La película no busca únicamente reconstruir la vida del escritor peruano. También intenta tender un puente con las nuevas generaciones. Llosa reconoce que Vallejo puede ser un poeta difícil, pero está convencido de que el cine puede convertirse en una puerta de entrada para descubrirlo.

"Para las nuevas generaciones, especialmente escolares y universitarios, contar su vida, de manera entretenida, dramática y con fuerza, puede ser una muy buena vía de acceso para que se interesen por Vallejo. Este hombre que se daba de cabezazos contra las paredes porque no encontraba una palabra; este hombre que estaba en París, pero bailaba el huayno con una pasión recordando su tierra, el Perú", afirma Llosa, quien espera estrenar la película el próximo año y llevarla a festivales internacionales.

Gian Paul Miranda comparte esa mirada. Para él, la clave está en que los jóvenes no encuentren primero al poeta consagrado, sino a un ser humano con dudas, pérdidas y frustraciones semejantes a las suyas. "Más que ver a un poeta ya realizado ven a un ser humano que encuentra en sus propias vivencias muchas preguntas que no están resueltas. Le duele la pérdida de un familiar, las injusticias sociales, lo que ocurre en su familia, en su país y en el mundo. Es una persona más que transformó su dolor en poesía".
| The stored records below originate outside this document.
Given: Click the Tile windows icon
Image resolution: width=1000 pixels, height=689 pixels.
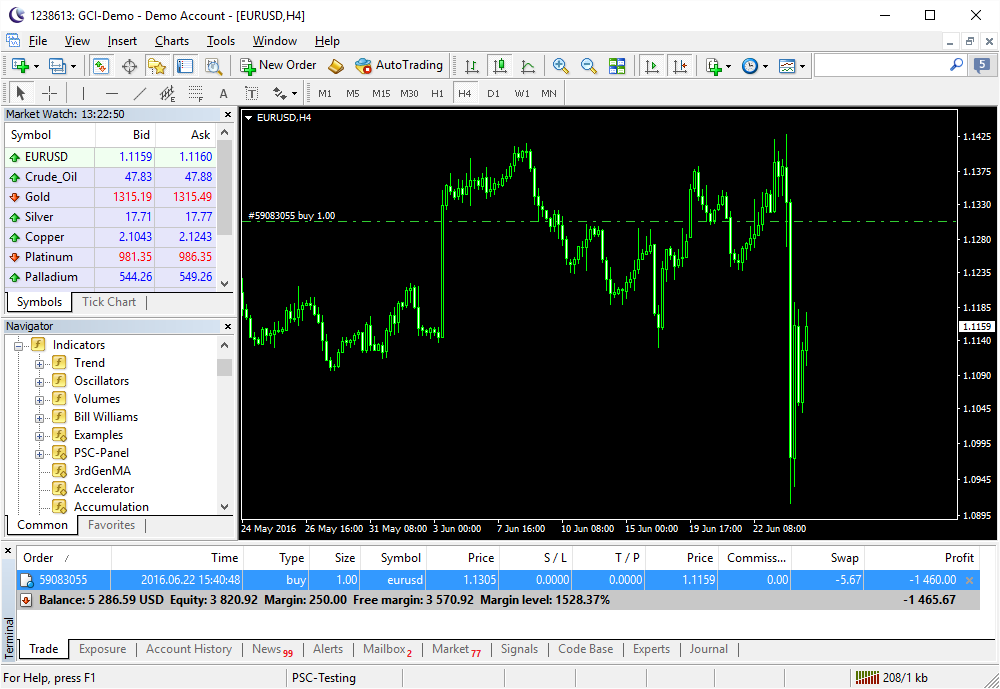Looking at the screenshot, I should coord(617,66).
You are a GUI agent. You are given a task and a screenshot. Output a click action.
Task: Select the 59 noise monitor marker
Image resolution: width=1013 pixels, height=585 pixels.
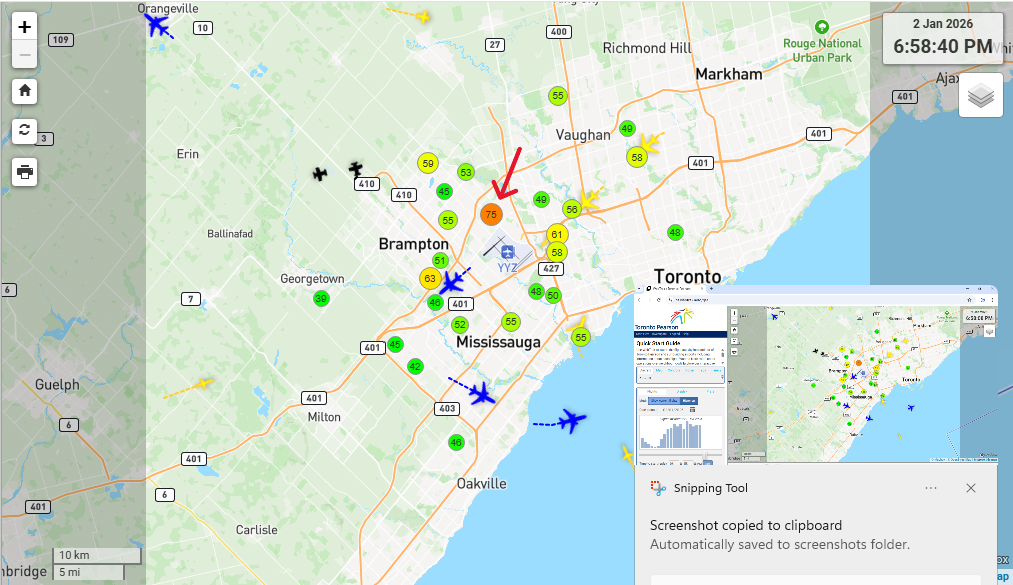pyautogui.click(x=428, y=164)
Y es allí, según considera el actor, que está la posibilidad de conectar a Vallejo con una generación marcada por la tecnología y nuevas formas de comunicarse. "Hoy estamos demasiado desconectados de ciertas sensibilidades por las tecnologías. Creo que esta película retratada en los años 20 y 30 nos permite mirar lo que ocurría hace 100 años. Hace 100 años había otro joven como tú que también sentía como tú. Solo que no escribía por WhatsApp: escribía poesía".